Each result is a signal, not a judgment. "Detected" means the marker is on the page; it does not confirm the form is complete, the policy is sufficient, or the deletion flow actually purges data on your backend.
A concrete example
When the listing detector reads a healthy public page, both phrases appear in the markup, roughly like this:
<!-- public Play listing markup (simplified) -->
<a href="https://yourapp.example/privacy">Privacy Policy</a>
...
<section aria-label="Data safety">Data safety</section>
With both "privacy policy" and "data safety" present, the result is detected. A new or mistyped-package listing, or one where the section only paints in after JavaScript runs, returns unable to determine — verify it in a browser and in the Play Console rather than treating it as a gap.
How to address it
- Complete and submit the Data safety form in the Play Console, answering every section based on what your app — and its SDKs — actually do.

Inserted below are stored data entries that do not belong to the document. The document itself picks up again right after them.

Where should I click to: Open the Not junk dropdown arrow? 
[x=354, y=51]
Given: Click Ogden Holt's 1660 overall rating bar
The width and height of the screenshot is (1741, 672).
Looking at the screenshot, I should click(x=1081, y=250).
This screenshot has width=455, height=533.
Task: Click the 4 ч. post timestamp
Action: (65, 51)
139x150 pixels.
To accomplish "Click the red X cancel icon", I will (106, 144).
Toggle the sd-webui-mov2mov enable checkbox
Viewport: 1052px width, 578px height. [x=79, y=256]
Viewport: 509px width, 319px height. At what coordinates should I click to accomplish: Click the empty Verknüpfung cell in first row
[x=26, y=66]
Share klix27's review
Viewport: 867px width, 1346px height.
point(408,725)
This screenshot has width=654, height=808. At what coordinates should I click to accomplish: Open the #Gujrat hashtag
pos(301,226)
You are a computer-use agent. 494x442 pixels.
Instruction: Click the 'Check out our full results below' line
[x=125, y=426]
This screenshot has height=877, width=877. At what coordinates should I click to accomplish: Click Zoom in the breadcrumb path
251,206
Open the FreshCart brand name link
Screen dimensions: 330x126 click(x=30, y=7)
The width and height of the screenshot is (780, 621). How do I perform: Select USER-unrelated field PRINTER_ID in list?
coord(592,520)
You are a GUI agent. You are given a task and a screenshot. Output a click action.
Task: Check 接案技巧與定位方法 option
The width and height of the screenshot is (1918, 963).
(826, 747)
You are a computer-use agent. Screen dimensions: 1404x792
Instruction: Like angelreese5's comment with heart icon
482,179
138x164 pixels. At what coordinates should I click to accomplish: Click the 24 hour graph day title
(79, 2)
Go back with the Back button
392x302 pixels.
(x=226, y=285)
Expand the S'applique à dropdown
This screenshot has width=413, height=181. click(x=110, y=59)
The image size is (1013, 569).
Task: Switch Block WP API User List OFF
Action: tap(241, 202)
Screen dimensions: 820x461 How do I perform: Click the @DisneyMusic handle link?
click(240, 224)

- Set a reachable privacy policy URL that resolves cleanly and describes the same data practices you declared on the form.
- Add an account-deletion route if you support accounts, and expose a deletion path on a public web URL, not only inside the app.
- Confirm data is encrypted in transit by checking your app and APIs use HTTPS before you answer "yes" to that question.
- Publish or update the listing, then open it in a normal browser to confirm the Data safety section and policy link both appear.
- Re-scan and confirm the signals flip to detected, and treat any unable to determine result as "verify manually," not as evidence of a problem.
Check this in 30 seconds
Run your app and website through the free LaunchTrust scanner. It fetches your live Play listing by package id and your public page, then reports whether the privacy-policy reference, Data safety section, and account-deletion route are showing up — so you can spot a missing signal or a wrong package id before review does. No signup, no crawl of private pages: it reads the same public HTML your users and reviewers see.
FAQ
Does completing this checklist mean my app meets Google Play's requirements? No — it surfaces signals, not a verdict. The checklist helps you confirm the markers a reviewer expects are present, but LaunchTrust cannot read your form answers, verify they are accurate, or confirm your data practices satisfy Google's policies or any law. It is a compliance aid, not legal advice or certification. For your specific situation, consult a qualified professional.
Do I have to declare data collected by third-party SDKs? Yes. Google's Data safety policy holds you responsible for data your app sends off the device, including via ads, analytics, and crash-reporting SDKs. Audit your dependencies and reflect their behavior in the form, even if you did not write that code yourself.
Does my app need an account-deletion option for the Data safety form? If your app supports account creation, Google's Data deletion policy generally expects you to offer account deletion — and a deletion path users can reach via a public web URL, not only inside the app. The account & data deletion check reports whether that route is referenced on the page you scan.
My listing scan says "unable to determine" — is something wrong? Not necessarily. Play listings are localized and JavaScript-rendered, so a single server-side read can miss text a browser would show. The detector returns "unable to determine" instead of a false "missing" — confirm the section and policy link in a browser and that the form is submitted in the Play Console.
Compliance aid, not legal advice. LaunchTrust reports signals, not a verdict or certification.